Nas: Untitled

Music Reviews
Nas: Untitled

Hip-hop godfather brings controversy, stumbles with mixed message

After pronouncing an entire genre dead, the progenitor of New York hip-hop turned his eye to a broader horizon: race relations. To that end, Nas originally intended to name Untitled an unprintable epithet, and though the moniker has changed, the album it represents is still blazingly incendiary.

Untitled’s tracks brim with expert production (notably, Polow da Don, Jay Electronica and stic.man) and Nas’ poetic wizardry, a testament to the struggle of tackling an issue this complex. “Sly Fox” is Nas’ long-awaited riposte to Bill O’Reilly—a deft potshot at Fox News, which he blasts as “visual cancer.” It’s unquestionably Untitled’s capstone: heavy guitar riffs buoy Nas’ crushing flow as he delivers lyrical bullets to the heart of Rupert Murdoch’s media empire.

Unfortunately, no amount of slick beats and swagger can camouflage Untitled’s defects. “Make the World Go Round” is an utterly forgettable club track, especially thanks to a phoned-in feature from the king of generic ballads, Chris Brown. “Hero” is the album’s other, much stronger, shot at the pop charts: a rollicking banger dense with rich synth harmonies and fiery verse. It’s unimpeachable as a single, but a Faustian bargain since Nas is employing the thundering percussion and computerized instrumentation of the “southern sound” that compelled him to declare hip-hop DOA.

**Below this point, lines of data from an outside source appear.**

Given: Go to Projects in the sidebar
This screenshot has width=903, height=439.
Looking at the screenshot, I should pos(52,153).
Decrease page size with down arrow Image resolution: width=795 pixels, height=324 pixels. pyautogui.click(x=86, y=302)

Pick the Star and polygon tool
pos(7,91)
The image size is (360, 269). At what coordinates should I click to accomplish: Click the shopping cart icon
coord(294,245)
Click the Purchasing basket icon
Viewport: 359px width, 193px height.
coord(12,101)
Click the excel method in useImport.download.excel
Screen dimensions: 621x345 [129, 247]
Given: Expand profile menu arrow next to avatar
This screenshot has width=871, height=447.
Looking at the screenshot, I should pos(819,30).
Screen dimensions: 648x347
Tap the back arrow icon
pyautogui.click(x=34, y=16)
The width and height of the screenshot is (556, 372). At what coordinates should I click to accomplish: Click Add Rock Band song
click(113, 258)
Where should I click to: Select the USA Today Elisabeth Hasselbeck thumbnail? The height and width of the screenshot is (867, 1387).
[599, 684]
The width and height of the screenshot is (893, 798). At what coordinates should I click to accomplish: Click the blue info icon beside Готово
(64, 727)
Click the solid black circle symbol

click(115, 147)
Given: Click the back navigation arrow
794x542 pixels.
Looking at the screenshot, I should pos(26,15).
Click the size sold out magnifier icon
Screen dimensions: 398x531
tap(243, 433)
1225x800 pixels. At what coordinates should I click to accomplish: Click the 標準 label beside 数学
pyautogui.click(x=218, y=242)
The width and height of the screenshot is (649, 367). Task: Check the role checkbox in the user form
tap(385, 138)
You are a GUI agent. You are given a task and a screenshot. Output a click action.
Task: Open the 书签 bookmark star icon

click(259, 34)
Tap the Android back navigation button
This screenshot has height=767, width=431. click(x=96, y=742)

This dichotomy ultimately gets exhausting. No matter how good the album sounds, it’s wedded to an all-too-ambiguous message. Nas self-aggrandizes as “the king of bling, jewels and Bentleys” in one line of “Farrakhan,” and then ponders his own mortality as a “revolutionary” in the next. Like Hip-Hop Is Dead, Untitled ruminates and points fingers without offering solutions.

Superlative prophet or aging grouch struggling for relevance, Nas splits the difference with a schizophrenic mélange of inspired lyricism and trite rap clichés. Hip-hop ain’t dead, but Nas can still kill it.